(Stored data entries)
--- --- ---
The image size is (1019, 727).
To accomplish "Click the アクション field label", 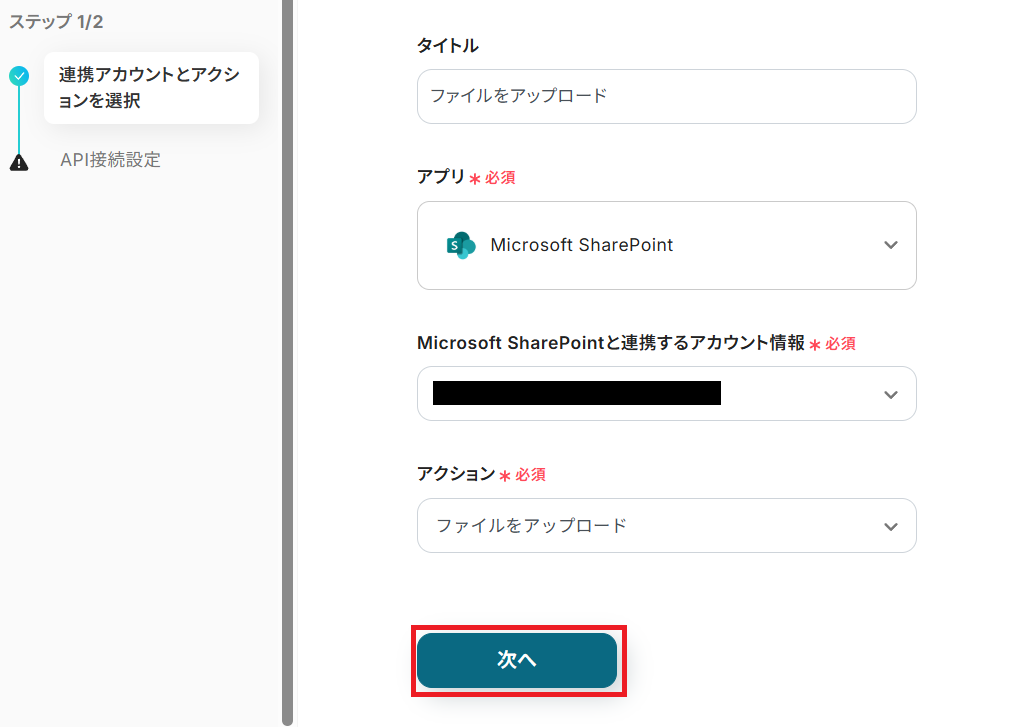I will tap(456, 474).
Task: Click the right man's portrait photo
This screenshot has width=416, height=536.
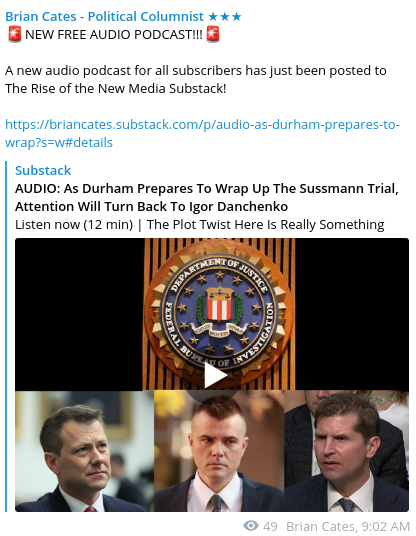Action: [x=346, y=451]
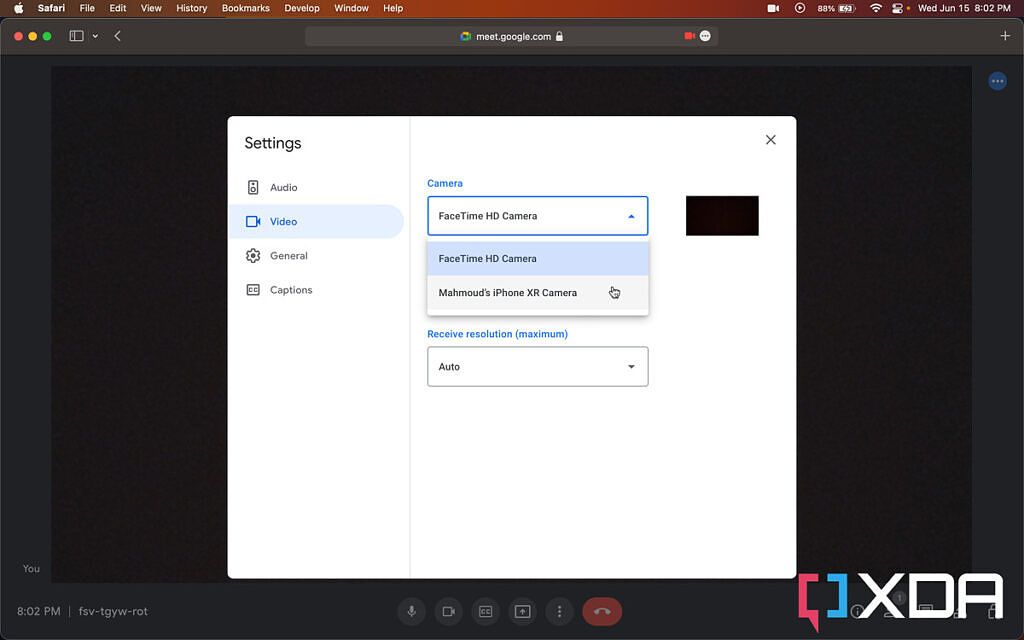Click the meet.google.com address bar
1024x640 pixels.
(x=510, y=36)
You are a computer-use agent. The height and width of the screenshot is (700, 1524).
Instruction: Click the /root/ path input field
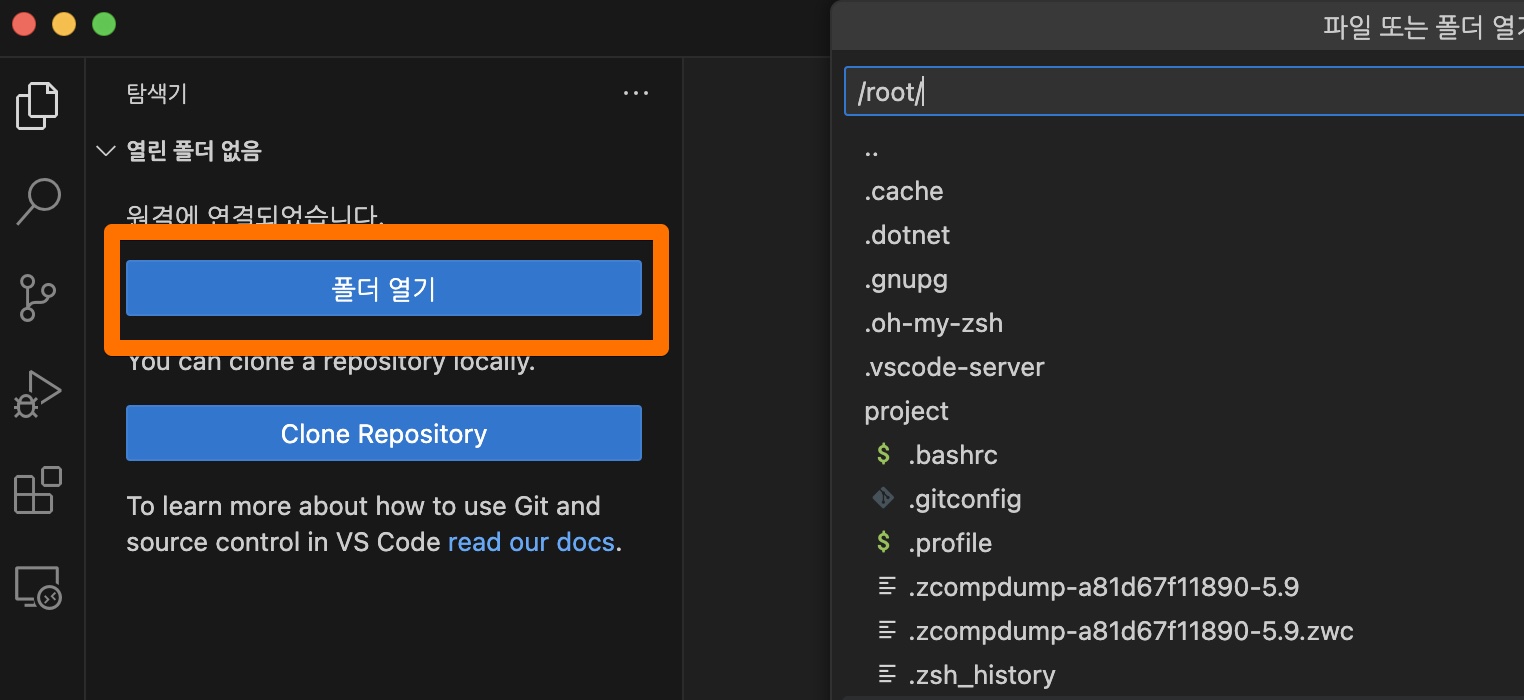click(1100, 90)
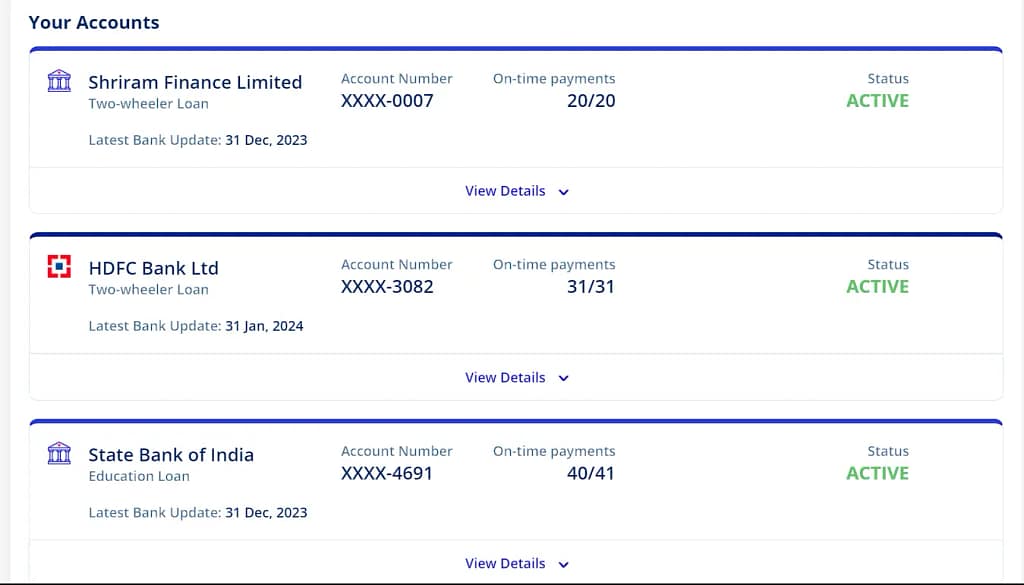Select the State Bank of India name
This screenshot has height=585, width=1024.
pos(171,455)
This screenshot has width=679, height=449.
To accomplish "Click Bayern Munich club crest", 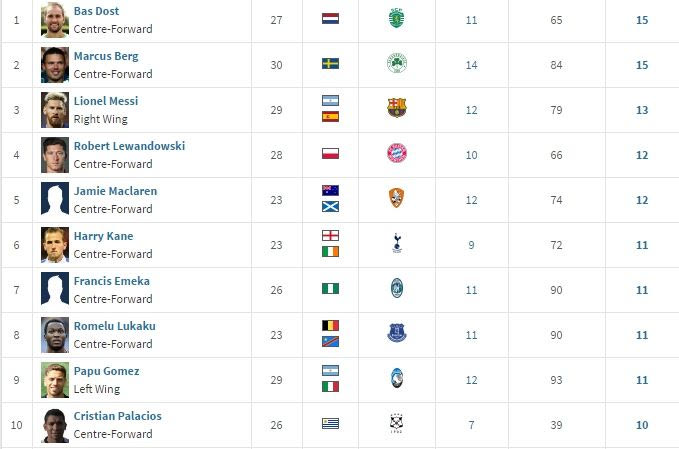I will [397, 154].
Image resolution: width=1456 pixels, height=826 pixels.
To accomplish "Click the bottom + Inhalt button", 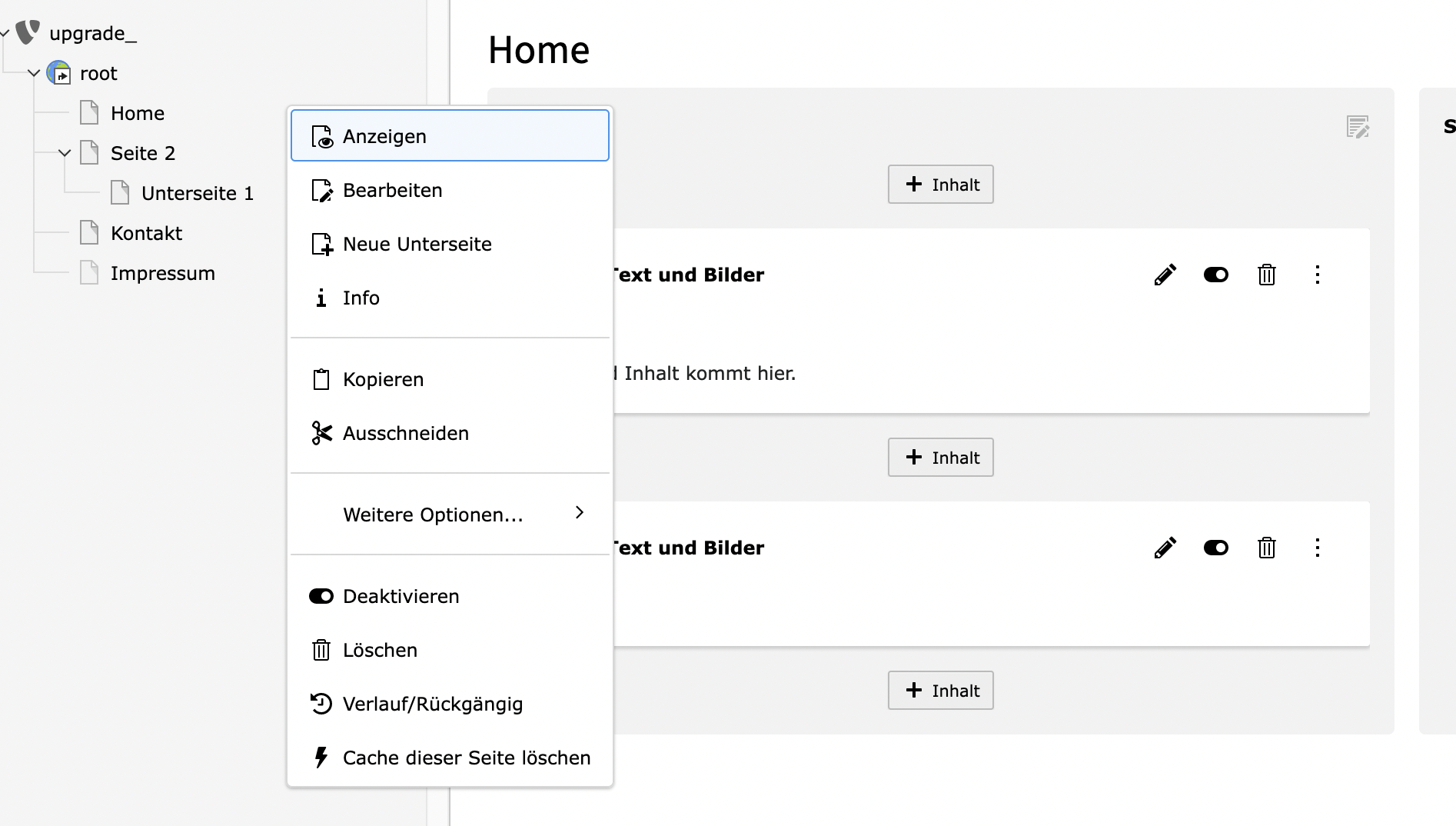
--- --- ---
**WHAT YOU HAVE TO DO**
Retype exactly, and only, the lines from the one containing "Image resolution: width=1456" through the end of the records above. Pictures stay out of the copy.

**EXERCISE RESULT**
Image resolution: width=1456 pixels, height=826 pixels.
To accomplish "Click the bottom + Inhalt button", 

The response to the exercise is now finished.